The Morrison House is a historic residence in Cincinnati, Ohio, United States. One of the area's first houses designed by master architect Samuel Hannaford, the elaborate brick house was home to the owner of a prominent food-processing firm, and it has been named a historic site.

Born in 1838, Thomas Morrison left his native County Antrim in 1860, where he quickly found employment with Morrison and Cardukes, one of Cincinnati's numerous pork packing firms. After working for the company for nearly forty years, he became the owner in 1897, and under his leadership the company outgrew nearly all of its competitors and became one of the first American meat packing firms to export its products to the United Kingdom and elsewhere in Europe. Morrison was married to the daughter of William Procter, co-founder of Procter & Gamble.

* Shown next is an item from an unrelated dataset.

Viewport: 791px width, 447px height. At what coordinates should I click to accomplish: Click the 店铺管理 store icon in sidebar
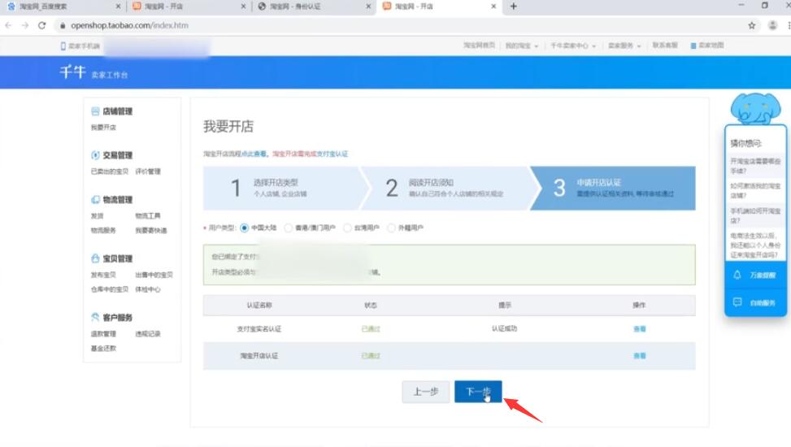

One of Samuel Hannaford's earlier houses in the Cincinnati metropolitan area, the Morrison House was constructed in 1873 and saw the last details added in 1875; it postdated Hannaford's own residence by approximately ten years, but the architect was still comparatively little known when the Morrison House was completed. However, following his Music Hall of Music Hall in the late 1870s, Hannaford became one of Cincinnati's most prominent architects; by the end of the century, the Morrison House was one of several Hannaford designs in the neighborhood of Clifton, and numerous grand Hannaford houses could be found throughout other wealthy neighborhoods such as Walnut Hills and Avondale.

Two and a half stories tall, the Morrison House is a brick building with a slate roof and additional elements of wood and stone. The center of the facade includes a three-story tower projecting forward from the rest of the building, while large dormer windows are placed in the roof on either side of the tower. Each bay of the second and third floors is pierced by a pair of windows, while an elaborate porch fills the first floor of the facade: the sides of the porch are wooden with extensive spindlework, while the center features a large sandstone archway with Corinthian columns. These elements combine to give it an Italianate appearance, although with influence from other styles; this reflects Hannaford's employment of numerous architectural styles through his career.

In 1973, the Morrison House was listed on the National Register of Historic Places, qualifying because of its architecture. Seven years later, it was included in a multiple property submission of dozens of Hannaford-designed buildings in Hamilton County, one of few in the grouping that were already on the Register.